Modern equipment has made monitoring one’s vital functions very simple.
The biceps muscle is stretching the cuff fastened around it as a buzzing blood pressure monitor pumps air into the bladder of the cuff.
Pekko Vehviläinen sits at his kitchen table, unfastens the cuff and peers into his iPad, which is connected to the blood pressure monitor with a cable. The reading on the screen is 137/75.
The systolic pressure is slightly elevated, and Vehviläinen knows why. He slept for a measly 4 hours and 40 minutes the previous night. He did not fall asleep until 2:15 am, and fell into REM sleep twice – once between 4 and 5 am, and once between 6 and 7 am.
Vehviläinen monitors the quality of his sleep with a sleep tracker, which, tucked away under the mattress topper, uploads the recorded data to a cloud service. It is 9:30 in the morning, and Vehviläinen is studying the data on his iPad.
In addition, the tablet displays his weight, fat percentage and body mass index, as measured by a smart scale.
The 43-year-old Vehviläinen has collected information about his body and health devotedly already for two years.
He straps an apparatus the size of a matchbox around his biceps muscle, as he does every day. The small body analyser beeps.
More and more such self-tracking devices, Vehviläinen believes, are beeping and buzzing in Finnish homes.
An index finger placed on your wrist and a watch with a second hand used to do the trick; today, heart rates are measured with heart rate belts and smartphones.
In fact, modern equipment has made monitoring one's vital functions so simple that it has grown into a phenomenon. In Finland, self-tracking geeks have a closed Facebook group with some 1,800 members and flock to self-tracking events in greater numbers than in many other countries, reveals Teemu Arina, a non-fiction writer and an expert in digital futures.
In particular, he says, Finns are eager to monitor their sleep, physical activity and weight.

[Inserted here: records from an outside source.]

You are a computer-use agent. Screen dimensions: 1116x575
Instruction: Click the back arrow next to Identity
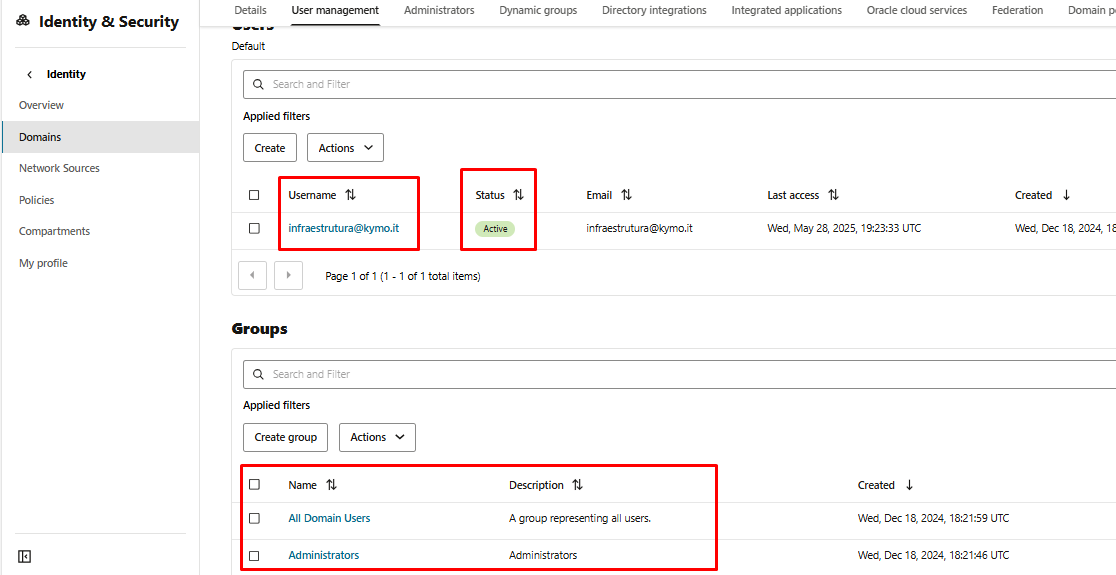(x=30, y=74)
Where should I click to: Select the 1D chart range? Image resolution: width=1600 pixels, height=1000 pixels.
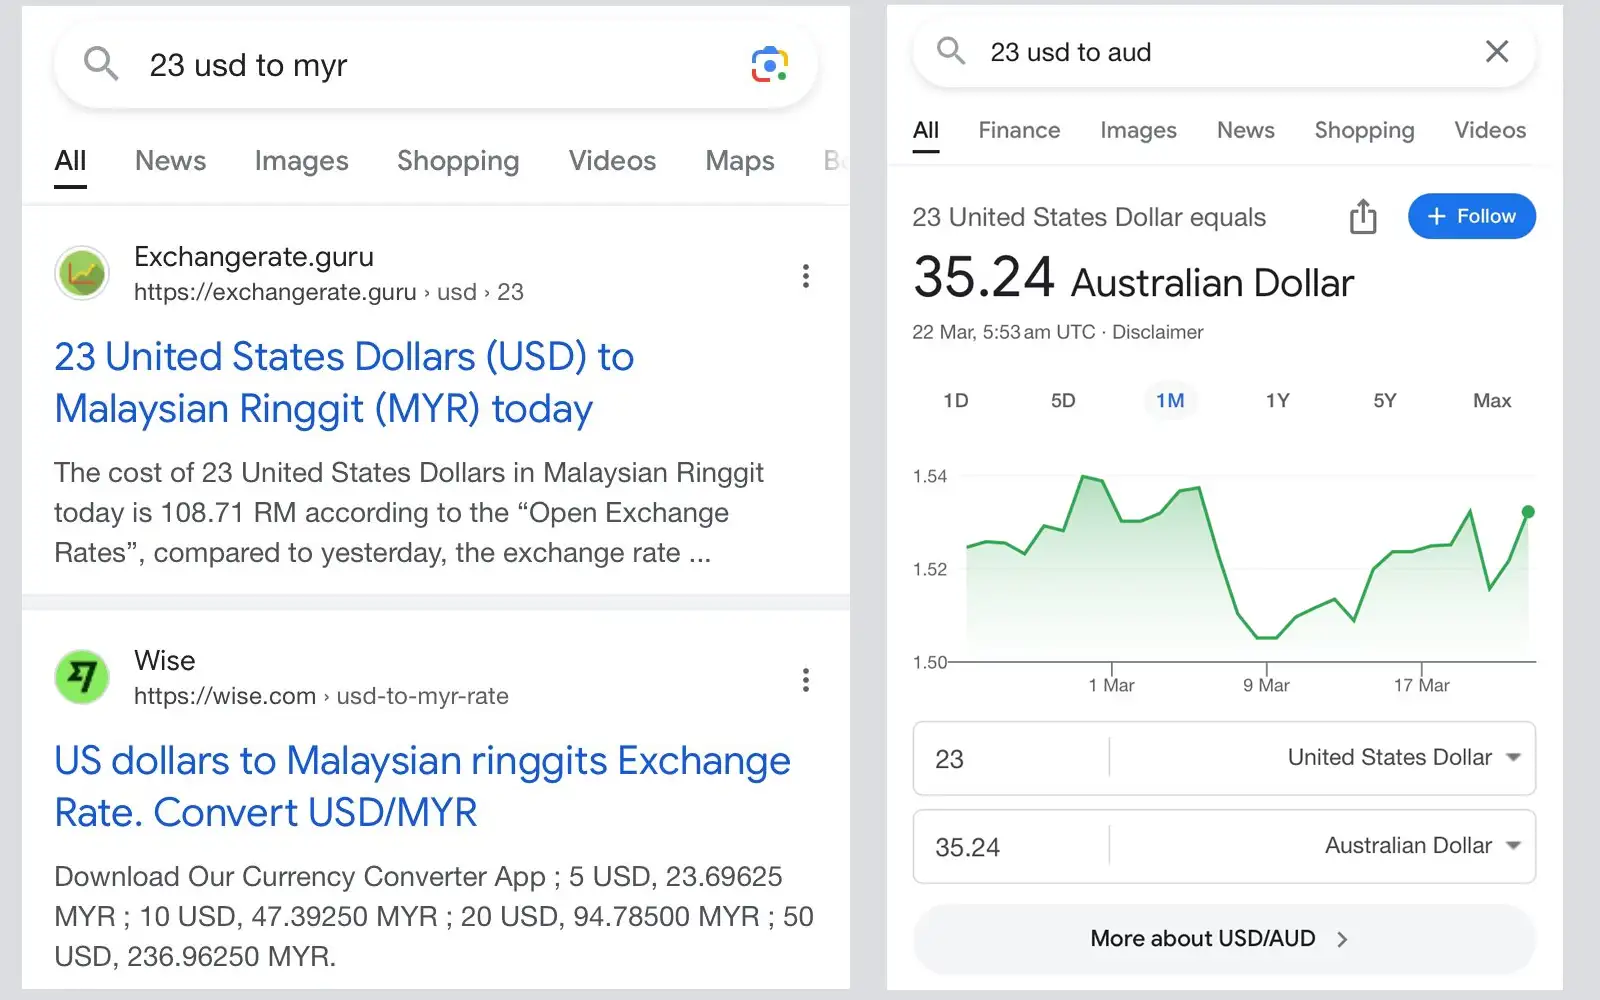(x=955, y=401)
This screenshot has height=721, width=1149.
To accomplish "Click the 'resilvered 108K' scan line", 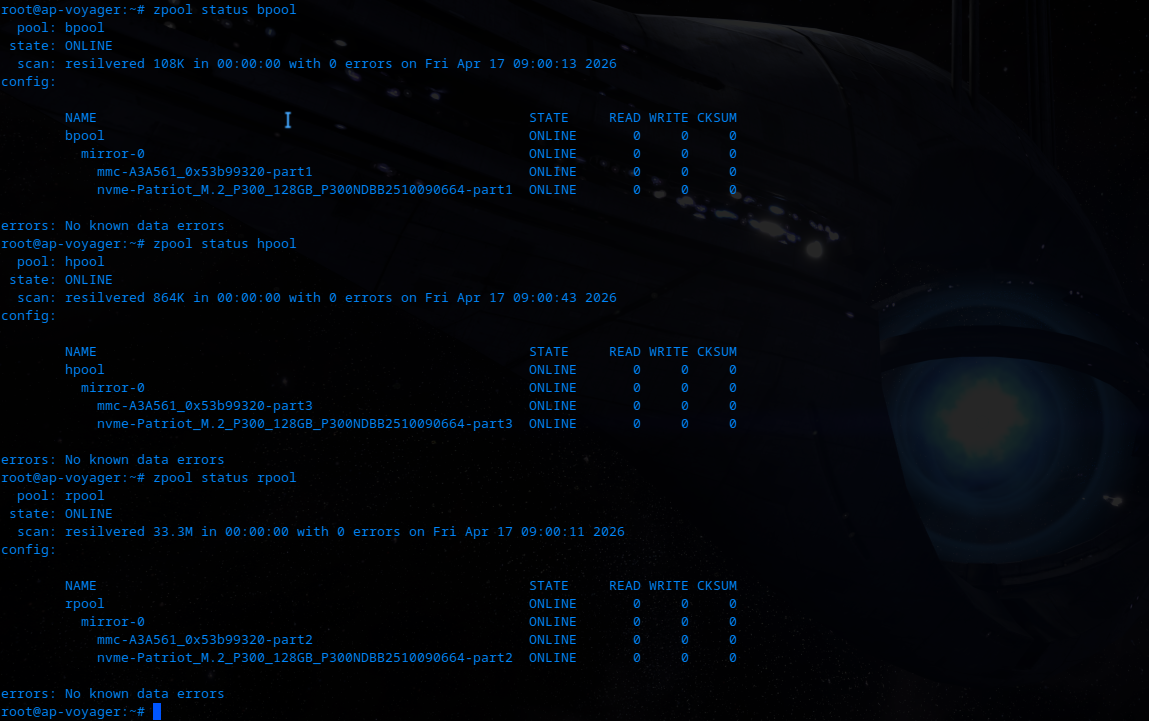I will [340, 64].
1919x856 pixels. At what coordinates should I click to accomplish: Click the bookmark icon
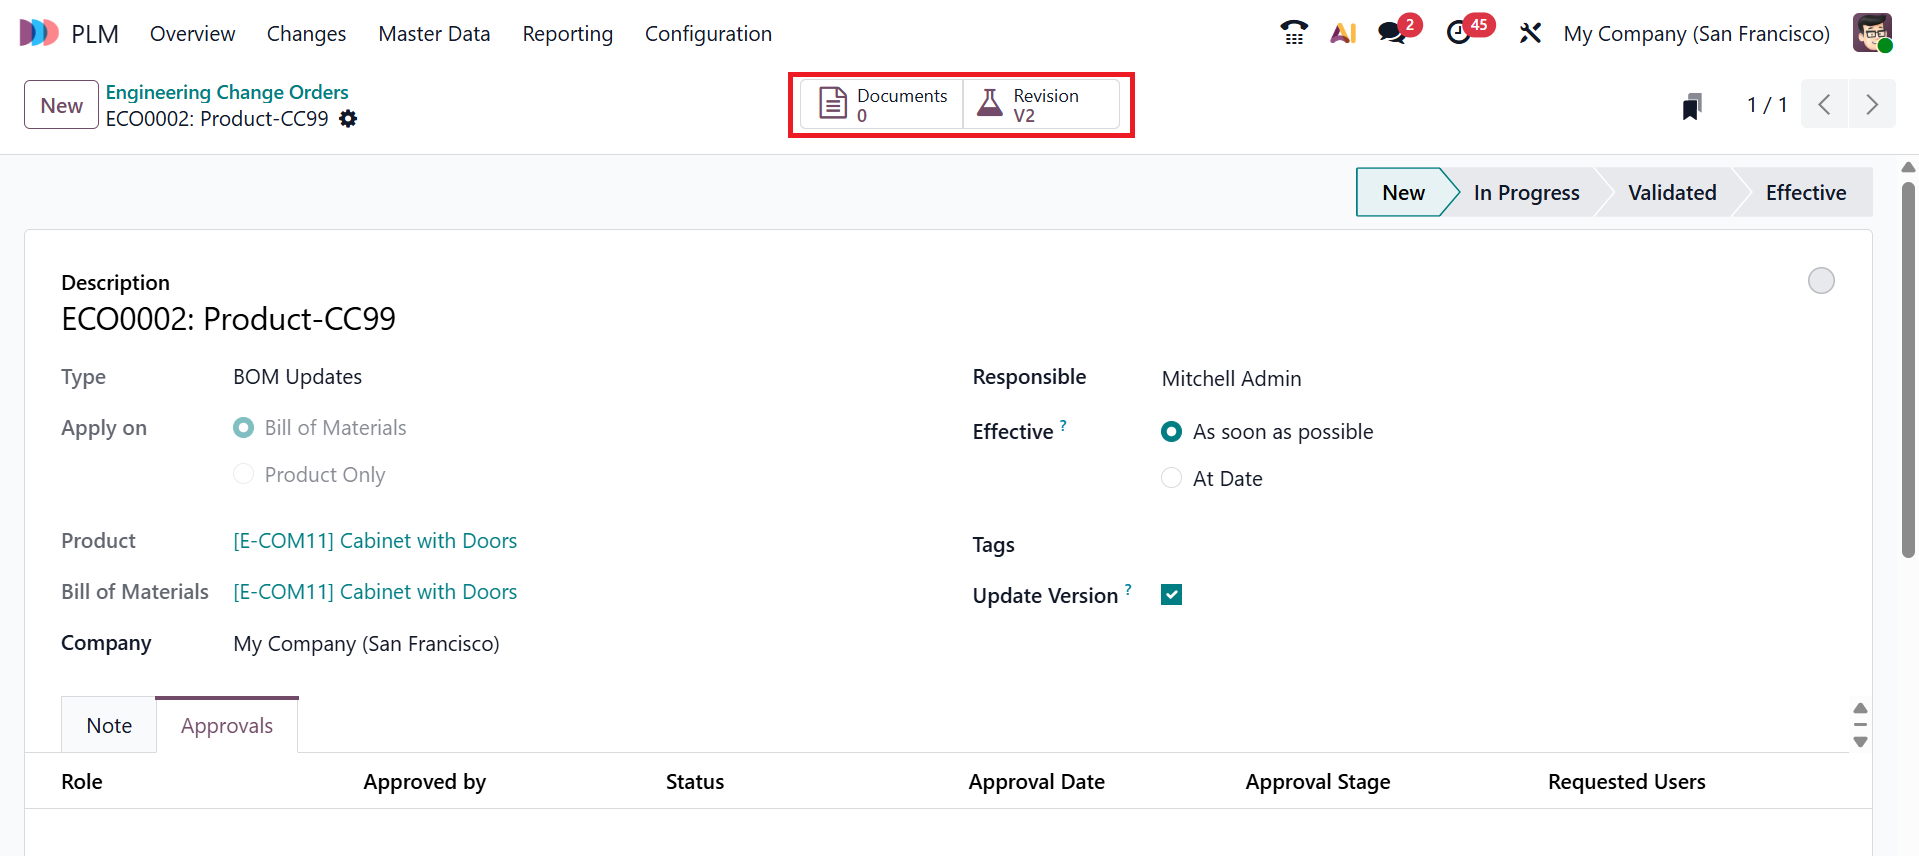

According to the Finnish Institute of Occupational Health, self-tracking has also been recognised by companies, lift manufacturer Kone being one of several to encourage its employees to exercise with a variety of tracking devices.
Some refer to the hobby as biohacking, but Vehviläinen considers the term too technical and misleading. He does not hack anything but simply monitors his own body.
The hobby does, however, require a handful of gadgets. Vehviläinen has invested over four thousand euros in self-tracking equipment and – in addition to his body analyser, smart scale and sleep tracker – owns four heart rate belts, two pedometers, a smart wristband, sports watch and smart shorts.
Moreover, virtually every gadget requires another device to display the results and transfer them between a cloud service and the host device. The secondary device is generally a smartphone – Vehviläinen has five, because the app for smart shorts for example is only compatible with Android devices. Overall, he uses 11 apps.
Naturally, Vehviläinen concedes, it would be more convenient if all the devices could communicate with each other and the results be monitored with a single app.
He gets up from the kitchen table, takes four eggs from the fridge and breaks them. He removes the egg yolk and weighs the whites on a kitchen scale to make sure the portion is exactly the right size.
He eats the same meal every morning; a protein-rich breakfast keeps his biceps firm.
In April, Vehviläinen used the equipment to lose 2.4 kilos of body fat, falling 300 grams short of his target. On an average he burnt 682 calories more than he consumed every day. The gadgets, he says, are accurate enough for recreational use.
Being a single man, Vehviläinen has time for his passion. In addition to long-distance running, he goes weight lifting, swimming, diving, bicycling, down-hill skiing and golfing. He is also a body combat instructor and has a brown belt in jujitsu.
Vehviläinen is employed as a consultant at Accenture and develops and tests health and fitness equipment for a living. Rather than a job, however, self-tracking is his way of life. Recording, saving and analysing the data consumes most of his free time. The results he posts online for everyone to see.
"I want to improve myself. I want to know where I am and where I'm going," he replies, pouring the beaten eggs into a hot frying pan.
He rolls up the sleeve of his t-shirt and points at the body analyser strapped around his arm. "This device has taught me how to exercise and eat right," he says.
Indeed, a recent physical exam indicates that Vehviläinen is in a better condition than the average 18-year-old man – his fat percentage, for example, is lower than 15. "Without the equipment and measurements I couldn't have reached my goals as easily," he says.
The growing popularity of self-tracking, Arina estimates, is partly attributable to the fact that several electrical engineers and mobile developers have ventured into the domain after their exit from Nokia. Finland is already home to companies such as Suunto, Polar, Beddit, Firstbeat, Myontec, Omegawave, ActPRO, Aino Health Management, Emotion Tracker and Runteq.
Vehviläinen is also a former Nokia employee, who in his doctoral dissertation studied data mining in mobile networks. Later, he realised that not all data is transferred between cell towers. "What could be a better source of data than your own body?"